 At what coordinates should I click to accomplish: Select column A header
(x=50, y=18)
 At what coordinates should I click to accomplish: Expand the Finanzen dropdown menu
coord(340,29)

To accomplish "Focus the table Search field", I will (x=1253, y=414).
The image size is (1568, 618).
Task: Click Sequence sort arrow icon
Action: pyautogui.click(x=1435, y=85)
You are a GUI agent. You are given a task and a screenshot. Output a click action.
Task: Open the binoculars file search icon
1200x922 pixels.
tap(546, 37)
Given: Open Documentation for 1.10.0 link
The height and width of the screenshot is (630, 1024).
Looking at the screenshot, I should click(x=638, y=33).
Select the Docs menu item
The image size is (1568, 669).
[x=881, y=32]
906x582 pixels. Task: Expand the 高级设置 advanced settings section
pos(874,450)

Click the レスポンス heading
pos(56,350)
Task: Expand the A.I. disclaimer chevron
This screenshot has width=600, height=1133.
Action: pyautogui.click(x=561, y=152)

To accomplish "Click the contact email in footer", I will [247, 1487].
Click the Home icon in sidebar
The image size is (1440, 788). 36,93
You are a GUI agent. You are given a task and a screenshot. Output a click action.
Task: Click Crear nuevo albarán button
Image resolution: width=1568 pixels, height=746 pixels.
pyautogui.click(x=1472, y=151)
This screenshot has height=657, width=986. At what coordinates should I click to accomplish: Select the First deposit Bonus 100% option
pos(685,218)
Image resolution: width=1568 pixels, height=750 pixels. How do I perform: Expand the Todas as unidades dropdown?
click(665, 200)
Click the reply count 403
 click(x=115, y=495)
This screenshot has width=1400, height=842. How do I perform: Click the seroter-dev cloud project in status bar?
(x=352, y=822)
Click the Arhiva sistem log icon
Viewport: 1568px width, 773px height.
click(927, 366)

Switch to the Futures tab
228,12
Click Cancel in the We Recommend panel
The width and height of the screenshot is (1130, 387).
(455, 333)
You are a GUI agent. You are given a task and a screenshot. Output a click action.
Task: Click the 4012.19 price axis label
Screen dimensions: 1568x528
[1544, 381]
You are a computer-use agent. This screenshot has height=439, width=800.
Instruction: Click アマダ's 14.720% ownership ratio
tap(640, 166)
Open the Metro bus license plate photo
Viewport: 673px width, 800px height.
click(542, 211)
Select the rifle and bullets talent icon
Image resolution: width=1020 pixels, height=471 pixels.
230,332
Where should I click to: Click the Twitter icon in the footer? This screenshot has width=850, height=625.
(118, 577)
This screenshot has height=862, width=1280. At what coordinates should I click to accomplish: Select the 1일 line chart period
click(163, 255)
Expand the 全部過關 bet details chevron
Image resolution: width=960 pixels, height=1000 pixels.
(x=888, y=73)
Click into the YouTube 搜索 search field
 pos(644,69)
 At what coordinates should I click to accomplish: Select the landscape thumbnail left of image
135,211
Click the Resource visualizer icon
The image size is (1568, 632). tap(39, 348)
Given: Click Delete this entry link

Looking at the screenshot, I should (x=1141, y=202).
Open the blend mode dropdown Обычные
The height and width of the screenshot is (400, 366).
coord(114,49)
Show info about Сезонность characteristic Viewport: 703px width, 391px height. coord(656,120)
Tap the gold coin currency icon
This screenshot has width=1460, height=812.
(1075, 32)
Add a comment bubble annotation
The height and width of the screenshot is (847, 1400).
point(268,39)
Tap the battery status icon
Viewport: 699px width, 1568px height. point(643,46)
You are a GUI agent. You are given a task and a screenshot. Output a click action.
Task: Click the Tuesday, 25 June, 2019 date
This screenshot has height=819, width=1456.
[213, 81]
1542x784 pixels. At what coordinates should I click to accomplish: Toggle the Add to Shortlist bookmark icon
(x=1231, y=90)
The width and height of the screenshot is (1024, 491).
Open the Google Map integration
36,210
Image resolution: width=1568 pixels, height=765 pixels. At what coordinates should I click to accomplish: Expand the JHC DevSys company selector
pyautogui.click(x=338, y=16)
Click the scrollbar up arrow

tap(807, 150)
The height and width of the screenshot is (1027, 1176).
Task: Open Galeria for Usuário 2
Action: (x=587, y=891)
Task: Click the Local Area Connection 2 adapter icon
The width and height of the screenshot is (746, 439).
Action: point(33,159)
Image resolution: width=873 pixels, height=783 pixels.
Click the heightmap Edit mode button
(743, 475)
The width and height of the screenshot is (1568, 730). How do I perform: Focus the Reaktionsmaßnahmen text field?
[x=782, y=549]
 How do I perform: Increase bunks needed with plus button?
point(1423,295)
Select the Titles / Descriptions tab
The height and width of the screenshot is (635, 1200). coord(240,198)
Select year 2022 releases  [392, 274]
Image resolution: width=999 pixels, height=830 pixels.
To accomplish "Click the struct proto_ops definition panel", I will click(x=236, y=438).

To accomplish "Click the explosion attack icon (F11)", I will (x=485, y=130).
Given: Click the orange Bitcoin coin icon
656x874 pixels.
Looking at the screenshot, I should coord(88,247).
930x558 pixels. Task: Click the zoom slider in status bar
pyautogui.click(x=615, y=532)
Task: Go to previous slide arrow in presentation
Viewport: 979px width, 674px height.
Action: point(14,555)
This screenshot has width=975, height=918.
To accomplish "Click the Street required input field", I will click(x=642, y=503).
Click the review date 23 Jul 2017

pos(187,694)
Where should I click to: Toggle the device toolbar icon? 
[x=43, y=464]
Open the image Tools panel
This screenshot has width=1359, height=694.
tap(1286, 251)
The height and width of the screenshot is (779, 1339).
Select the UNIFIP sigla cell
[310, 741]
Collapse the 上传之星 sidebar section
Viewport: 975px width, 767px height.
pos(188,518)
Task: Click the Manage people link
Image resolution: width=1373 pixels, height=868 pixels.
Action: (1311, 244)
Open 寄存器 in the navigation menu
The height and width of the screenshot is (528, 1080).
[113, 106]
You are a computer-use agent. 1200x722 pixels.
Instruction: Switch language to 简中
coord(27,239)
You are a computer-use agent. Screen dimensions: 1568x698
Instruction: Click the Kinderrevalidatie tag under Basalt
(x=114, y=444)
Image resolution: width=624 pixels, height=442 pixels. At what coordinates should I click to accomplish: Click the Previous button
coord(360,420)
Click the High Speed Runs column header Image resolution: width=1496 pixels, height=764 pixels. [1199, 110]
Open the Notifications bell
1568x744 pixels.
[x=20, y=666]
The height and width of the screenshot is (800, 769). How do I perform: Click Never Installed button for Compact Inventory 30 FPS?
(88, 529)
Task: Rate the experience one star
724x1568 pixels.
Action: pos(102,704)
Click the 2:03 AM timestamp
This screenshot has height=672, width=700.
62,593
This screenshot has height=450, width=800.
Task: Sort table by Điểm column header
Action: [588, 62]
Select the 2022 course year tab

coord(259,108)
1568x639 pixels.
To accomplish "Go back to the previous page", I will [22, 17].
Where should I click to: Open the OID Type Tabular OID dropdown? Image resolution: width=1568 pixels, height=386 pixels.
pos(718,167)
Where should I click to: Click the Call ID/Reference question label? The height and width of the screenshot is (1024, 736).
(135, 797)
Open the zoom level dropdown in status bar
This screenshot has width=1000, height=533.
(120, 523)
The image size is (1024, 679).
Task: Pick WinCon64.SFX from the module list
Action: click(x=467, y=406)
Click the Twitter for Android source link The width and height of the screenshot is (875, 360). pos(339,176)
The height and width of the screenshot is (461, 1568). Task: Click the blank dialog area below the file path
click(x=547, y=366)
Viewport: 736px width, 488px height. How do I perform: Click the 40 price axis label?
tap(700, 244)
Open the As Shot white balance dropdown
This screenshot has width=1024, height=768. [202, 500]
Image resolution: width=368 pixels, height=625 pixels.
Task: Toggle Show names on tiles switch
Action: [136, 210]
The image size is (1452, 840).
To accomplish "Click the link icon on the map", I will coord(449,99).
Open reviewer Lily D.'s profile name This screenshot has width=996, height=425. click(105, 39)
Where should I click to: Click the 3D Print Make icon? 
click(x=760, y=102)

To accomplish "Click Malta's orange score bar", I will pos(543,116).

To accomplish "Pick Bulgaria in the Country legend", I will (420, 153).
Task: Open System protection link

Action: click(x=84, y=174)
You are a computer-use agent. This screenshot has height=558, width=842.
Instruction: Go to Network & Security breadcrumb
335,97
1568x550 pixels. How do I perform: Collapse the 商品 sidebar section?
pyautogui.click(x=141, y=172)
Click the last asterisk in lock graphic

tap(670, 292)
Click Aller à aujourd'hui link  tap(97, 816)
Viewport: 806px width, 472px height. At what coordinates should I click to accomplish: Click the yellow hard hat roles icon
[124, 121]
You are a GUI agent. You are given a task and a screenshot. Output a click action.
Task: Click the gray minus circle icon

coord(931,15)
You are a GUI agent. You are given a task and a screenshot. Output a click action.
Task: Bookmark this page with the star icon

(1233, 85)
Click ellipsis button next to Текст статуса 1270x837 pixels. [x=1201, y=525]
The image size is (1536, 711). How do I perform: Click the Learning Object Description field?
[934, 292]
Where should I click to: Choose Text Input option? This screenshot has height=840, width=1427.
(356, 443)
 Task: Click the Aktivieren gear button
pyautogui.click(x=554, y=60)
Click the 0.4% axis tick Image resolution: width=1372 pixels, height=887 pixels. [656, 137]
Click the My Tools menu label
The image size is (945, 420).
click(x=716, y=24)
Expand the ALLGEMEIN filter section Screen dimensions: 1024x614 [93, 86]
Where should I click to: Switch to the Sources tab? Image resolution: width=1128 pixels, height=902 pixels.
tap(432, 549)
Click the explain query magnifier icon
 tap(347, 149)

EXERCISE REQUIREMENTS: Reproduce only the lines above, starting at the line with "The height and width of the screenshot is (847, 1400)." and ending at the line with "Task: Click the Tuesday, 25 June, 2019 date", exactly as written.

RESPONSE:
The height and width of the screenshot is (847, 1400).
point(268,39)
Tap the battery status icon
Viewport: 699px width, 1568px height. point(643,46)
You are a GUI agent. You are given a task and a screenshot. Output a click action.
Task: Click the Tuesday, 25 June, 2019 date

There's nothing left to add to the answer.